Collected data
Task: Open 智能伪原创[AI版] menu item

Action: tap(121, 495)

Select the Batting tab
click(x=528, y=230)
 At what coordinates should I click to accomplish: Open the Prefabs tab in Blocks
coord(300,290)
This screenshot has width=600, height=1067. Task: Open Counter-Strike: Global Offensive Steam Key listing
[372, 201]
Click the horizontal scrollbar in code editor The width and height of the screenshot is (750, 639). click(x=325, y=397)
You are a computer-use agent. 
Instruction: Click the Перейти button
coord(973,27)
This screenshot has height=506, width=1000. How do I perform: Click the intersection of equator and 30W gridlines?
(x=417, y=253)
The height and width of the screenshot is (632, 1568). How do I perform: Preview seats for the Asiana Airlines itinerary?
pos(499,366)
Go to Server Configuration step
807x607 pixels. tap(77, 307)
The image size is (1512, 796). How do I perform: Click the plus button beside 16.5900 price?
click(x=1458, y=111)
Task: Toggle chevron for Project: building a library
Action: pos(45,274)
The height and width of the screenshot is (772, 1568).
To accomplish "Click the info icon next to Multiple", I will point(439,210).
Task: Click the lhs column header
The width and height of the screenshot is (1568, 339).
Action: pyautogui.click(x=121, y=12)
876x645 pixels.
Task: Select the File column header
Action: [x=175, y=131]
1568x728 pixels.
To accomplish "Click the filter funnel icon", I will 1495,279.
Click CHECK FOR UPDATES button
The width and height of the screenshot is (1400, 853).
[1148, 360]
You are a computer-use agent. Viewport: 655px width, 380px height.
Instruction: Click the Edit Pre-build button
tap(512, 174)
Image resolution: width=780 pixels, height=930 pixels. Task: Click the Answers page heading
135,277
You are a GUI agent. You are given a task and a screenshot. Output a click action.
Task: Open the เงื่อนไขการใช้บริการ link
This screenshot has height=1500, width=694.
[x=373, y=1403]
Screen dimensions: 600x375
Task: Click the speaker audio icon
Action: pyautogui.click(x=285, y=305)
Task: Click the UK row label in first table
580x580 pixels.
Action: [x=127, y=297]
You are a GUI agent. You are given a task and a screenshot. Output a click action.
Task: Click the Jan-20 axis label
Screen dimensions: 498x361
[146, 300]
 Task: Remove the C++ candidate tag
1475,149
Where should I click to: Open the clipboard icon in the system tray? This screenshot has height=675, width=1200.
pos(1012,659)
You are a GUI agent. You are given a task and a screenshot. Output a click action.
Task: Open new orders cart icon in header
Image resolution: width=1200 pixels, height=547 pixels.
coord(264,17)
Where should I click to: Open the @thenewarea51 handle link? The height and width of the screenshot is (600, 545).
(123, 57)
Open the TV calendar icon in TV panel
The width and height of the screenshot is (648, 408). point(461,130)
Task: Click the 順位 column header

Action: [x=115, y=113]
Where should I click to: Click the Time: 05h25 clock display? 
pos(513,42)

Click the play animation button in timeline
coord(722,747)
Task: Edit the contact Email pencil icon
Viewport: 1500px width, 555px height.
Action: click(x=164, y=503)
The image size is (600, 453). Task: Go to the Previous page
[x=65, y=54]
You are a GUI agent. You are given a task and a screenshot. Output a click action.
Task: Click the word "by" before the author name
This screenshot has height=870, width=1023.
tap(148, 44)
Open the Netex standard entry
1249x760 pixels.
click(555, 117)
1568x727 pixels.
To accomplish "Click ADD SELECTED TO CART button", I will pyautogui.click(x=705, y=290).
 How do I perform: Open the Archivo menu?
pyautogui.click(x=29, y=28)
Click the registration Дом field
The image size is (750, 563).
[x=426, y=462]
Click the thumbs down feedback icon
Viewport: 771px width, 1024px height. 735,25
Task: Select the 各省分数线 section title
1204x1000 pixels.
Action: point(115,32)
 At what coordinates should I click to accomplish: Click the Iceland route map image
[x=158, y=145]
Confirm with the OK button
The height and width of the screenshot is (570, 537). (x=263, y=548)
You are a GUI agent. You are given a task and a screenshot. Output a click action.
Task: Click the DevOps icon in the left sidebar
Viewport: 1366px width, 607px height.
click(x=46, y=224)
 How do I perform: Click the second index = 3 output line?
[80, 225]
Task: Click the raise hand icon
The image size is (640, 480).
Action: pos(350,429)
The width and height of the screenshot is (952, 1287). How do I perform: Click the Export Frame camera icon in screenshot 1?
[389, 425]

> _WHAT TO PRODUCE_: From the records above, extract exactly and only the lines that begin at the line with "Task: Click the word" and stop after the line with "Click the registration Дом field".

> _FINISHED TASK_:
Task: Click the word "by" before the author name
This screenshot has height=870, width=1023.
tap(148, 44)
Open the Netex standard entry
1249x760 pixels.
click(555, 117)
1568x727 pixels.
To accomplish "Click ADD SELECTED TO CART button", I will pyautogui.click(x=705, y=290).
 How do I perform: Open the Archivo menu?
pyautogui.click(x=29, y=28)
Click the registration Дом field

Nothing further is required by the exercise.